Esercizio 1: Trasforma in un elenco puntato il paragrafo del brano qui sotto che comincia con «Al progetto di legge intanto», conservandone i fatti principali.

Brano proposto:
....

L’elenco alfabetico delle città, aggiornato sul sito della rete DIRe (Donne In Rete contro la violenza), va dalla A di Alessandria alla V di Viterbo e annovera tanto metropoli come Firenze, Bologna, Torino, Milano quanto piccoli centri come Scicli, Valdichiana, Orbetello, Crema, Lugo di Romagna…
Oltre alle piazze si moltiplicano le sigle di associazioni, movimenti, ordini professionali, sindacati, organizzazioni non governative ecc. che aderiscono in sede nazionale o locale per difendere i diritti delle donne, dei bambini, di tutti, con un grande NO corale.
Al progetto di legge intanto la Commissione sta lavorando in fase redigente, ovvero, se il testo arriverà in Parlamento, non potrà essere emendato articolo per articolo ma soltanto, e interamente, approvato o bocciato. Proprio per questo molte organizzazioni contrarie stanno chiedendo di essere ascoltate e le audizioni si succederanno nei prossimi giorni.

....

Dati del compito:
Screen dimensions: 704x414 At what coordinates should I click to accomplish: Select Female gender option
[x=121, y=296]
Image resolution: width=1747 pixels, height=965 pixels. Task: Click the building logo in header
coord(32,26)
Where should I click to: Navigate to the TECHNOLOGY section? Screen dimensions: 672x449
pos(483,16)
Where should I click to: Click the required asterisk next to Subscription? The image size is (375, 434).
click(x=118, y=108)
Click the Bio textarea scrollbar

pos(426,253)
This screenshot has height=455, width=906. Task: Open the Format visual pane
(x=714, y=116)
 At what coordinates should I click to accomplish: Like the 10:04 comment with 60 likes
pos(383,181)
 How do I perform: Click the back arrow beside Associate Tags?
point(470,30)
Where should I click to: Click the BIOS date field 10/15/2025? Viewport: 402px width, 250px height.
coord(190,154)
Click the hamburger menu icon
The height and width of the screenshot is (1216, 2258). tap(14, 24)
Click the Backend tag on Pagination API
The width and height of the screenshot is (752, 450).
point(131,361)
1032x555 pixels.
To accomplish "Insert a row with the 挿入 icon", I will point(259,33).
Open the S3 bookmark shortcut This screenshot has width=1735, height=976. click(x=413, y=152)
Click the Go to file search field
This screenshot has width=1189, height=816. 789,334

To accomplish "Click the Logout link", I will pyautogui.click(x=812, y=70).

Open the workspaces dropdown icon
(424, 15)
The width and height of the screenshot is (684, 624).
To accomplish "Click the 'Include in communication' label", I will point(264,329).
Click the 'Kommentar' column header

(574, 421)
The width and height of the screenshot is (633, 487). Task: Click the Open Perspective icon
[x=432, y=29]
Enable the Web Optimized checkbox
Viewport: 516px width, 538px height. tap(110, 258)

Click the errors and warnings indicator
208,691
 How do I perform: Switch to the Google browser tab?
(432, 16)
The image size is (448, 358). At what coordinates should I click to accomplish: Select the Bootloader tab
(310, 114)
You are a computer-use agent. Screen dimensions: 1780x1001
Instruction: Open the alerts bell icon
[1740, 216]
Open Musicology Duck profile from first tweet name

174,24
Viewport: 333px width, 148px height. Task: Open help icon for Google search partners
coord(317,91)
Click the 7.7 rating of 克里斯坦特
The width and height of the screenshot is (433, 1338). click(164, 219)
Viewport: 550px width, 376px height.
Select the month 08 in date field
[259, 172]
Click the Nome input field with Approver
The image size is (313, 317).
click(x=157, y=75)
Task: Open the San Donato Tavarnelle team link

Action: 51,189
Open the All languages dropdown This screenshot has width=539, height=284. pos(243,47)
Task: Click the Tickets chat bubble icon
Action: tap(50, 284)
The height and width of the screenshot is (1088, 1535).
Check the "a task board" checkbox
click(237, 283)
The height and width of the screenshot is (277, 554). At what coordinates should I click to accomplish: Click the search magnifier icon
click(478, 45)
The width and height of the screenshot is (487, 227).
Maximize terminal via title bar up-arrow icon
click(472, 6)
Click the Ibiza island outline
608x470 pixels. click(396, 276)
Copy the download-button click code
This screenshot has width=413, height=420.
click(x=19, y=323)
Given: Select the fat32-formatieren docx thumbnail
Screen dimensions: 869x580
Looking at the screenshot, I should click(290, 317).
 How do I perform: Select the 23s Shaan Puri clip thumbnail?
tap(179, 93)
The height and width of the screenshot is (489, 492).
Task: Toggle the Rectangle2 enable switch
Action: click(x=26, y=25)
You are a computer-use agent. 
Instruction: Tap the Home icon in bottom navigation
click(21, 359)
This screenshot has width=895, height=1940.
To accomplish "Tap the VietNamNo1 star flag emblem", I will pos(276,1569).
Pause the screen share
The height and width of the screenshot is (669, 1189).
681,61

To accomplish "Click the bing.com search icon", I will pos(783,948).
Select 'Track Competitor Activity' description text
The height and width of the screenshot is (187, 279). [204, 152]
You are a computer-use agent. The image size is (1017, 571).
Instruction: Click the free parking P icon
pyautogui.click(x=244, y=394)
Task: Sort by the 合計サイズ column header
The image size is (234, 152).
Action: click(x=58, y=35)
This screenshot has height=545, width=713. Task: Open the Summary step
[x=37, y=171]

....

Esercizio 2: Riscrivi per favore per intero le righe dei dati, a partire da quella che contiene "Task: Sort by the 合計サイズ column header" e fino all'ultima riga dei dati, entrambe comprese, scalando per 0,65 ogni coordinata di clic e arrotondando all'intero, con le metà per eccesso.

Risposta completa 1:
- La Commissione sta lavorando al progetto di legge in sede redigente.
- Se il testo arriverà in Parlamento, non potrà essere emendato articolo per articolo, ma soltanto approvato o bocciato nella sua interezza.
- Per questo motivo molte organizzazioni contrarie chiedono di essere ascoltate.
- Le audizioni si terranno nei prossimi giorni.

Risposta completa 2:
Task: Sort by the 合計サイズ column header
The image size is (234, 152).
Action: click(x=38, y=23)
This screenshot has height=545, width=713. Task: Open the Summary step
[x=24, y=111]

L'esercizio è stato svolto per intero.